Do this before creating nodes. It prevents you from mixing asset cleanup, story redesign, and migration work at the same time.

In VNC, use Project Structure as the reference for stories, chapters, scenes, and stable IDs:

  1. Create a new project.
  2. Set the story title.
  3. Create chapters matching the SVNE chapter list.
  4. Create scenes matching the SVNE scene list.
  5. Set the story entry chapter.
  6. Set each chapter’s scene order.

Keep names player-facing. VNC stable IDs do not need to match SVNE names.

Add assets before building node flow. Use Assets & Importing when you need the exact categories:

  • backgrounds,
  • character sprite assets and poses,
  • portraits,
  • BGM and SFX,
  • menu background and menu music,
  • GUI hover/click sounds,
  • scroll sound sets.

If a sprite has several expressions in SVNE, model it as one sprite asset with multiple poses where possible.

For each SVNE scene function, rebuild the visible path with the Node Reference nearby:

  1. Add the first node.
  2. Set the scene start node.
  3. Add dialog, background, sprite, audio, wait, and effect nodes in order.
  4. Connect each node’s next target.
  5. Preview the scene before adding complex branches.

Avoid making nodes create missing dependencies automatically. If a sprite or asset is missing, create it explicitly and clear the warning.

For each promptChoice, use a Choice node:

  1. Add a Choice node.
  2. Add one option per SVNE choice.
  3. Connect each option to the correct branch.
  4. If SVNE saved the selected choice, assign a Text variable to the choice node.
  5. Convert locked choices into option conditions.
  6. Merge branches back into a shared continuation when the story does that.

For each scripted if statement based on variables, use a Condition node.

Match the player-facing feel before modernizing it. Use Visual Styling and Runtime Overview for the VNC-side controls:

  • menu title and optional subtitle,
  • menu background image,
  • menu music,
  • hover/click sounds,
  • dialog UI preset,
  • dialog colors and text settings,
  • sprite slots,
  • chapter title-card behavior.

Once parity feels right, make project-specific improvements.

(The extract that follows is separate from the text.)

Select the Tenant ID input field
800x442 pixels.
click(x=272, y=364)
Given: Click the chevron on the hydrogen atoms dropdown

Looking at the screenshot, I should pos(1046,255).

Mark custom code as one of these categories:

Use existing nodes

If built-in nodes can express the behavior, prefer them. This keeps the story visible in the editor.

Use runtime extensions

If the behavior is custom presentation or button logic, put it behind a supported extension point.

Use Run Function nodes

If the behavior is trusted story-triggered server code, isolate it behind a Run Function node.

Keep game logic outside

If the behavior belongs to the Roblox experience rather than the VN runtime, keep it in the game layer.

This keeps the migration from turning into a hidden rewrite.

Before calling the migration done, use Testing Runtime for the installed-runtime checks:

  • Resolve Properties warnings.
  • Run preview from the first scene and from later scenes.
  • Test each choice path.
  • Install or update the runtime into a test place before checking runtime menu and save behavior.
  • Test save, load, autosave, continue, return to menu, settings, log, and chapter select.
  • Test published-place save persistence if save data matters.

Use the original SVNE project as a visual and behavioral reference, not as the architecture target. VNC should recreate the player experience while using a cleaner, more maintainable model.